[Start of section]

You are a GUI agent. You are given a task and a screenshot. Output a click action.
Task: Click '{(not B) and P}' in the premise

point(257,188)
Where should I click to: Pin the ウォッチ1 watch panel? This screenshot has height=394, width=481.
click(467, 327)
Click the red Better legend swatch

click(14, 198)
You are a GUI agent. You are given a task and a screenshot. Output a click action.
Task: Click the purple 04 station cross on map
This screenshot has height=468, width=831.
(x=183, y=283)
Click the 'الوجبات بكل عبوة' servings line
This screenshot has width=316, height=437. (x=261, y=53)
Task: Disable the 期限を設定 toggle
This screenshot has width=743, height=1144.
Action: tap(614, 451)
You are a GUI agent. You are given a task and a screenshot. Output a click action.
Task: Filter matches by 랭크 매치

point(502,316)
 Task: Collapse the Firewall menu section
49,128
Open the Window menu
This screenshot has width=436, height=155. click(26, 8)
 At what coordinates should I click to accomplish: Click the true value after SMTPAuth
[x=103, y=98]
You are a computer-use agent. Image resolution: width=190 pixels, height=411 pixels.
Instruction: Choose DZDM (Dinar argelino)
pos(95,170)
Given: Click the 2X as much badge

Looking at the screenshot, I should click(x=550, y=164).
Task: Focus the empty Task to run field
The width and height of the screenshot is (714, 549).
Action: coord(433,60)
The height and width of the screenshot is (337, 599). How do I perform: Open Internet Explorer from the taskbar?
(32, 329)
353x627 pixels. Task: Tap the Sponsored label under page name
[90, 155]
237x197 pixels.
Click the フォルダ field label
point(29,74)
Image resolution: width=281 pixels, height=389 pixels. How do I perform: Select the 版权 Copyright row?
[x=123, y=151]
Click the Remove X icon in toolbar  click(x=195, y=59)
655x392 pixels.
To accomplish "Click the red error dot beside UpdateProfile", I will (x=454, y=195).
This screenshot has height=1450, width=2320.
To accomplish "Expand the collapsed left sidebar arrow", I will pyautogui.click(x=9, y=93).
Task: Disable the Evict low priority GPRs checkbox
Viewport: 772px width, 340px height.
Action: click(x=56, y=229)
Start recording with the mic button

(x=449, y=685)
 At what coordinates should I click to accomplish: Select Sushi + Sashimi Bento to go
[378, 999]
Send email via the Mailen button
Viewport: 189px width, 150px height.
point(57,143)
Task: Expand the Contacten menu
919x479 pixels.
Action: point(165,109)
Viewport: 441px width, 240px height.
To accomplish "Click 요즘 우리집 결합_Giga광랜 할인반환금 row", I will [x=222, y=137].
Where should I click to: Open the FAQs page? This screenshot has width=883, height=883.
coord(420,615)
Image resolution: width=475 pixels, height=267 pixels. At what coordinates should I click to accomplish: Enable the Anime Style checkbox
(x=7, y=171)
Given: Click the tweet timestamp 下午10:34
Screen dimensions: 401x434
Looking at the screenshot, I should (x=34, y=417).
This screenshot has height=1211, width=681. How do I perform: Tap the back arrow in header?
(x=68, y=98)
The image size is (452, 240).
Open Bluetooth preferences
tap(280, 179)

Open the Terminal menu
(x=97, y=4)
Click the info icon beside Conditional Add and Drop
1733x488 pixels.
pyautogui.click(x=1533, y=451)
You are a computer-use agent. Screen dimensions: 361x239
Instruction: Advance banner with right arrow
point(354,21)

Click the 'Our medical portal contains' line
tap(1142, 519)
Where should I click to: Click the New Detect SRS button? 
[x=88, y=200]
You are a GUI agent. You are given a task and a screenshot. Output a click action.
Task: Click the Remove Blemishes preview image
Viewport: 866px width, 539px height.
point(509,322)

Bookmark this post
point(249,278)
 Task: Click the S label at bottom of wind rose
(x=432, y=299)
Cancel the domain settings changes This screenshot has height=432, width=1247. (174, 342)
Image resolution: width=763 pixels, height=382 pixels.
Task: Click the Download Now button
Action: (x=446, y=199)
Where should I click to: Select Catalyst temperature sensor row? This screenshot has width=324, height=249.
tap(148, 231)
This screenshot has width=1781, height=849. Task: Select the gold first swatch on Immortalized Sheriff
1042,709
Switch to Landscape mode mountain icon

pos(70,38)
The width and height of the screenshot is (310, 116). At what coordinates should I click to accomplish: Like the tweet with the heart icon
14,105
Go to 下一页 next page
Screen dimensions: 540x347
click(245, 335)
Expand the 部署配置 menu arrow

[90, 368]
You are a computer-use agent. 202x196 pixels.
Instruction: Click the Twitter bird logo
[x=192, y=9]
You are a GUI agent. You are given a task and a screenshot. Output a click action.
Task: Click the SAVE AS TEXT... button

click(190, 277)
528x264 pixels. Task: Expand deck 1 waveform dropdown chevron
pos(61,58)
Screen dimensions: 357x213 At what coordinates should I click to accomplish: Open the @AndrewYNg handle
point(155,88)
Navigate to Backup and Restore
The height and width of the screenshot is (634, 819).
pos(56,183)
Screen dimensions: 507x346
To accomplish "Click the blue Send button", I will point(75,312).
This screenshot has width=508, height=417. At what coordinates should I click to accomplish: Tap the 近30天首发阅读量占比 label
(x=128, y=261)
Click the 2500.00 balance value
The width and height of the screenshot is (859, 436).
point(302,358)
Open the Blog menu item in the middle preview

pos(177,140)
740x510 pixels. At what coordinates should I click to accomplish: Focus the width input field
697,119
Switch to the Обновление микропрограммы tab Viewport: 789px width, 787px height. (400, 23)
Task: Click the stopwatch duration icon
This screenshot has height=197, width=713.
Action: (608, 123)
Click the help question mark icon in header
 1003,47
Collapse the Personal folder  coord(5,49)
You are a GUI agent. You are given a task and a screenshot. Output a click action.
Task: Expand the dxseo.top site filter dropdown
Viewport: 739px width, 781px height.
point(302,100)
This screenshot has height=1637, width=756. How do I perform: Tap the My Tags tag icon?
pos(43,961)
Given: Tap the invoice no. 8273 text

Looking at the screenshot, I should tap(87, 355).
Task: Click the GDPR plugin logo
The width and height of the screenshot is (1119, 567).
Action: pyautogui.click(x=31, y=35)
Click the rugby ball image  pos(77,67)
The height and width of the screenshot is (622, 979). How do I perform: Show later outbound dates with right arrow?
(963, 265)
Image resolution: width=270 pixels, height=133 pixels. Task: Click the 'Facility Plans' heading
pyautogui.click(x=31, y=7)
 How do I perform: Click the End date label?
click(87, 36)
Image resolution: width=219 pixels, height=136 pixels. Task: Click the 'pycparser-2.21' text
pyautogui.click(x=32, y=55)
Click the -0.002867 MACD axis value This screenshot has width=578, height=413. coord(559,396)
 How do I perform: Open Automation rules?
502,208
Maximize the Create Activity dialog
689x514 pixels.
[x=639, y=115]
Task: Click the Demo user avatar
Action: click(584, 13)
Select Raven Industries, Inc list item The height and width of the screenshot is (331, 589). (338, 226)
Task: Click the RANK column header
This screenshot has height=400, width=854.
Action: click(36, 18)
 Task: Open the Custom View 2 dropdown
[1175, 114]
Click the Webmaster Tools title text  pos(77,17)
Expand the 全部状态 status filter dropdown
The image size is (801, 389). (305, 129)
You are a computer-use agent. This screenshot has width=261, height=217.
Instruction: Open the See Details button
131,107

[End of section]

TASK TO COMPLETE.
Each record above must be restated in full, word for word.

WRITTEN ANSWER.
You are a GUI agent. You are given a task and a screenshot. Output a click action.
Task: Click '{(not B) and P}' in the premise

point(257,188)
Where should I click to: Pin the ウォッチ1 watch panel? This screenshot has height=394, width=481.
click(467, 327)
Click the red Better legend swatch

click(14, 198)
You are a GUI agent. You are given a task and a screenshot. Output a click action.
Task: Click the purple 04 station cross on map
This screenshot has height=468, width=831.
(x=183, y=283)
Click the 'الوجبات بكل عبوة' servings line
This screenshot has width=316, height=437. (x=261, y=53)
Task: Disable the 期限を設定 toggle
This screenshot has width=743, height=1144.
Action: tap(614, 451)
You are a GUI agent. You are given a task and a screenshot. Output a click action.
Task: Filter matches by 랭크 매치

point(502,316)
 Task: Collapse the Firewall menu section
49,128
Open the Window menu
This screenshot has width=436, height=155. click(26, 8)
 At what coordinates should I click to accomplish: Click the true value after SMTPAuth
[x=103, y=98]
You are a computer-use agent. Image resolution: width=190 pixels, height=411 pixels.
Instruction: Choose DZDM (Dinar argelino)
pos(95,170)
Given: Click the 2X as much badge

Looking at the screenshot, I should click(x=550, y=164).
Task: Focus the empty Task to run field
The width and height of the screenshot is (714, 549).
Action: coord(433,60)
The height and width of the screenshot is (337, 599). How do I perform: Open Internet Explorer from the taskbar?
(32, 329)
353x627 pixels. Task: Tap the Sponsored label under page name
[90, 155]
237x197 pixels.
Click the フォルダ field label
point(29,74)
Image resolution: width=281 pixels, height=389 pixels. How do I perform: Select the 版权 Copyright row?
[x=123, y=151]
Click the Remove X icon in toolbar  click(x=195, y=59)
655x392 pixels.
To accomplish "Click the red error dot beside UpdateProfile", I will (x=454, y=195).
This screenshot has height=1450, width=2320.
To accomplish "Expand the collapsed left sidebar arrow", I will pyautogui.click(x=9, y=93).
Task: Disable the Evict low priority GPRs checkbox
Viewport: 772px width, 340px height.
Action: click(x=56, y=229)
Start recording with the mic button

(x=449, y=685)
 At what coordinates should I click to accomplish: Select Sushi + Sashimi Bento to go
[378, 999]
Send email via the Mailen button
Viewport: 189px width, 150px height.
point(57,143)
Task: Expand the Contacten menu
919x479 pixels.
Action: point(165,109)
Viewport: 441px width, 240px height.
To accomplish "Click 요즘 우리집 결합_Giga광랜 할인반환금 row", I will [x=222, y=137].
Where should I click to: Open the FAQs page? This screenshot has width=883, height=883.
coord(420,615)
Image resolution: width=475 pixels, height=267 pixels. At what coordinates should I click to accomplish: Enable the Anime Style checkbox
(x=7, y=171)
Given: Click the tweet timestamp 下午10:34
Screen dimensions: 401x434
Looking at the screenshot, I should (x=34, y=417).
This screenshot has height=1211, width=681. How do I perform: Tap the back arrow in header?
(x=68, y=98)
The image size is (452, 240).
Open Bluetooth preferences
tap(280, 179)

Open the Terminal menu
(x=97, y=4)
Click the info icon beside Conditional Add and Drop
1733x488 pixels.
pyautogui.click(x=1533, y=451)
You are a computer-use agent. Screen dimensions: 361x239
Instruction: Advance banner with right arrow
point(354,21)

Click the 'Our medical portal contains' line
tap(1142, 519)
Where should I click to: Click the New Detect SRS button? 
[x=88, y=200]
You are a GUI agent. You are given a task and a screenshot. Output a click action.
Task: Click the Remove Blemishes preview image
Viewport: 866px width, 539px height.
point(509,322)

Bookmark this post
point(249,278)
 Task: Click the S label at bottom of wind rose
(x=432, y=299)
Cancel the domain settings changes This screenshot has height=432, width=1247. (174, 342)
Image resolution: width=763 pixels, height=382 pixels.
Task: Click the Download Now button
Action: (x=446, y=199)
Where should I click to: Select Catalyst temperature sensor row? This screenshot has width=324, height=249.
tap(148, 231)
This screenshot has width=1781, height=849. Task: Select the gold first swatch on Immortalized Sheriff
1042,709
Switch to Landscape mode mountain icon

pos(70,38)
The width and height of the screenshot is (310, 116). At what coordinates should I click to accomplish: Like the tweet with the heart icon
14,105
Go to 下一页 next page
Screen dimensions: 540x347
click(245, 335)
Expand the 部署配置 menu arrow

[90, 368]
You are a computer-use agent. 202x196 pixels.
Instruction: Click the Twitter bird logo
[x=192, y=9]
You are a GUI agent. You are given a task and a screenshot. Output a click action.
Task: Click the SAVE AS TEXT... button

click(190, 277)
528x264 pixels. Task: Expand deck 1 waveform dropdown chevron
pos(61,58)
Screen dimensions: 357x213 At what coordinates should I click to accomplish: Open the @AndrewYNg handle
point(155,88)
Navigate to Backup and Restore
The height and width of the screenshot is (634, 819).
pos(56,183)
Screen dimensions: 507x346
To accomplish "Click the blue Send button", I will point(75,312).
This screenshot has width=508, height=417. At what coordinates should I click to accomplish: Tap the 近30天首发阅读量占比 label
(x=128, y=261)
Click the 2500.00 balance value
The width and height of the screenshot is (859, 436).
point(302,358)
Open the Blog menu item in the middle preview

pos(177,140)
740x510 pixels. At what coordinates should I click to accomplish: Focus the width input field
697,119
Switch to the Обновление микропрограммы tab Viewport: 789px width, 787px height. (400, 23)
Task: Click the stopwatch duration icon
This screenshot has height=197, width=713.
Action: (608, 123)
Click the help question mark icon in header
 1003,47
Collapse the Personal folder  coord(5,49)
You are a GUI agent. You are given a task and a screenshot. Output a click action.
Task: Expand the dxseo.top site filter dropdown
Viewport: 739px width, 781px height.
point(302,100)
This screenshot has height=1637, width=756. How do I perform: Tap the My Tags tag icon?
pos(43,961)
Given: Tap the invoice no. 8273 text

Looking at the screenshot, I should tap(87, 355).
Task: Click the GDPR plugin logo
The width and height of the screenshot is (1119, 567).
Action: pyautogui.click(x=31, y=35)
Click the rugby ball image  pos(77,67)
The height and width of the screenshot is (622, 979). How do I perform: Show later outbound dates with right arrow?
(963, 265)
Image resolution: width=270 pixels, height=133 pixels. Task: Click the 'Facility Plans' heading
pyautogui.click(x=31, y=7)
 How do I perform: Click the End date label?
click(87, 36)
Image resolution: width=219 pixels, height=136 pixels. Task: Click the 'pycparser-2.21' text
pyautogui.click(x=32, y=55)
Click the -0.002867 MACD axis value This screenshot has width=578, height=413. coord(559,396)
 How do I perform: Open Automation rules?
502,208
Maximize the Create Activity dialog
689x514 pixels.
[x=639, y=115]
Task: Click the Demo user avatar
Action: click(584, 13)
Select Raven Industries, Inc list item The height and width of the screenshot is (331, 589). (338, 226)
Task: Click the RANK column header
This screenshot has height=400, width=854.
Action: click(36, 18)
 Task: Open the Custom View 2 dropdown
[1175, 114]
Click the Webmaster Tools title text  pos(77,17)
Expand the 全部状态 status filter dropdown
The image size is (801, 389). (305, 129)
You are a computer-use agent. This screenshot has width=261, height=217.
Instruction: Open the See Details button
131,107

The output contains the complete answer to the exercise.